>> BEGIN RECORDS TO PROCESS

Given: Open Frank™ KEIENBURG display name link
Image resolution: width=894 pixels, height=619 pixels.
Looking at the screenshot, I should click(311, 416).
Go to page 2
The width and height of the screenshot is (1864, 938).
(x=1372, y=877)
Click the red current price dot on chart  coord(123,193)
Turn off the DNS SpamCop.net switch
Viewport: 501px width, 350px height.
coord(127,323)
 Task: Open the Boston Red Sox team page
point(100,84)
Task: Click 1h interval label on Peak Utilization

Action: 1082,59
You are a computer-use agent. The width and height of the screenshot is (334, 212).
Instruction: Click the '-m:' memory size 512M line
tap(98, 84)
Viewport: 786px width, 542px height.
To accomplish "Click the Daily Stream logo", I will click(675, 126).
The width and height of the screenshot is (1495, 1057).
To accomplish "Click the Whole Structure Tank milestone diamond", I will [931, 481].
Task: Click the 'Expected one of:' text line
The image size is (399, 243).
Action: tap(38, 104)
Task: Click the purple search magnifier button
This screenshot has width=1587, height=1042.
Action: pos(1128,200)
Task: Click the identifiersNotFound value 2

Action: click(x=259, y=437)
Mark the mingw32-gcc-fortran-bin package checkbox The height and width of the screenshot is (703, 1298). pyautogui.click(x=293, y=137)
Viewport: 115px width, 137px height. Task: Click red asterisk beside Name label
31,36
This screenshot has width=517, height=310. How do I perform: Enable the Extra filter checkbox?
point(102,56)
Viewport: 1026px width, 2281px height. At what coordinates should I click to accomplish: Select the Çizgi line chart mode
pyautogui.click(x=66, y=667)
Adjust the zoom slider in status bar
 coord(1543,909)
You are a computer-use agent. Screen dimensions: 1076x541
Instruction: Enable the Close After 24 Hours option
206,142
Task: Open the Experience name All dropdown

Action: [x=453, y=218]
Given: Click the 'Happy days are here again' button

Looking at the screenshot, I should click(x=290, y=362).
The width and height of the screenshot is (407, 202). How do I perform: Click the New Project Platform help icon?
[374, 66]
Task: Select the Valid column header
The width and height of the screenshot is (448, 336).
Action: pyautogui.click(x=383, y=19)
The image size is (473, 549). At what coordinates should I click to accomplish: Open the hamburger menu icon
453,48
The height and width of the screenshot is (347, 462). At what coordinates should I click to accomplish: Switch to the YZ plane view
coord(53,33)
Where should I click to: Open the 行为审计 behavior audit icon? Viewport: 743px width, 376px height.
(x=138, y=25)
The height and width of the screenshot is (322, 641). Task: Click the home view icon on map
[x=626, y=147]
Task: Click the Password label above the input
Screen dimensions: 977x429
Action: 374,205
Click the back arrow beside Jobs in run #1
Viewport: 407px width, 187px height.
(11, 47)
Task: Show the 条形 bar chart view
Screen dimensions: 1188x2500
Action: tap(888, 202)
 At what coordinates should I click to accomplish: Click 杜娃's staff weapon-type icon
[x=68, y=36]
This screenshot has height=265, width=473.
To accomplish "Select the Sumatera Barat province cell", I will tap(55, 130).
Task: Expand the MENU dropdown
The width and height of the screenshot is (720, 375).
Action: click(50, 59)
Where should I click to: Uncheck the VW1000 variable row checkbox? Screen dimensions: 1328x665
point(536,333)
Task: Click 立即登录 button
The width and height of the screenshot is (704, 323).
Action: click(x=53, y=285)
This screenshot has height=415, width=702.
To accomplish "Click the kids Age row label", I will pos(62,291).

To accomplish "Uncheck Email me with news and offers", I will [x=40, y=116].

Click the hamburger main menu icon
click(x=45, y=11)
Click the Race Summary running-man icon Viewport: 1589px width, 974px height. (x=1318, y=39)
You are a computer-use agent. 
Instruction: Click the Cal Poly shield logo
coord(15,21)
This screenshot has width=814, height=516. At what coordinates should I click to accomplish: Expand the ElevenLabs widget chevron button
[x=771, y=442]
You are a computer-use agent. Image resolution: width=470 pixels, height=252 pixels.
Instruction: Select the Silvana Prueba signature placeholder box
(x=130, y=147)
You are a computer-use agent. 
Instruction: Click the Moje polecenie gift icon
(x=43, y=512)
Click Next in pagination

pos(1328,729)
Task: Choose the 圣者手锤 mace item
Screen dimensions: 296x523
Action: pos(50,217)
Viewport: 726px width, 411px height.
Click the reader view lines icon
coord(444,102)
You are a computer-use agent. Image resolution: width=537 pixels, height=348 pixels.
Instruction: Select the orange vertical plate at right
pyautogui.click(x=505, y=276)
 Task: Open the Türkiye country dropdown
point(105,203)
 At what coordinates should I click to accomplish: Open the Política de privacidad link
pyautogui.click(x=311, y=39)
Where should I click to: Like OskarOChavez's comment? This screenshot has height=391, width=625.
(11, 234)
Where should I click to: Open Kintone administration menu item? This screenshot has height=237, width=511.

>> END RECORDS TO PROCESS

◆ **TASK BRIEF**: Reproduce the records above verbatim, from the line with "Adjust the zoom slider in status bar" to the line with "Looking at the screenshot, I should click(x=290, y=362).", both included.

◆ **TASK SOLUTION**:
Adjust the zoom slider in status bar
 coord(1543,909)
You are a computer-use agent. Screen dimensions: 1076x541
Instruction: Enable the Close After 24 Hours option
206,142
Task: Open the Experience name All dropdown

Action: [x=453, y=218]
Given: Click the 'Happy days are here again' button

Looking at the screenshot, I should click(x=290, y=362).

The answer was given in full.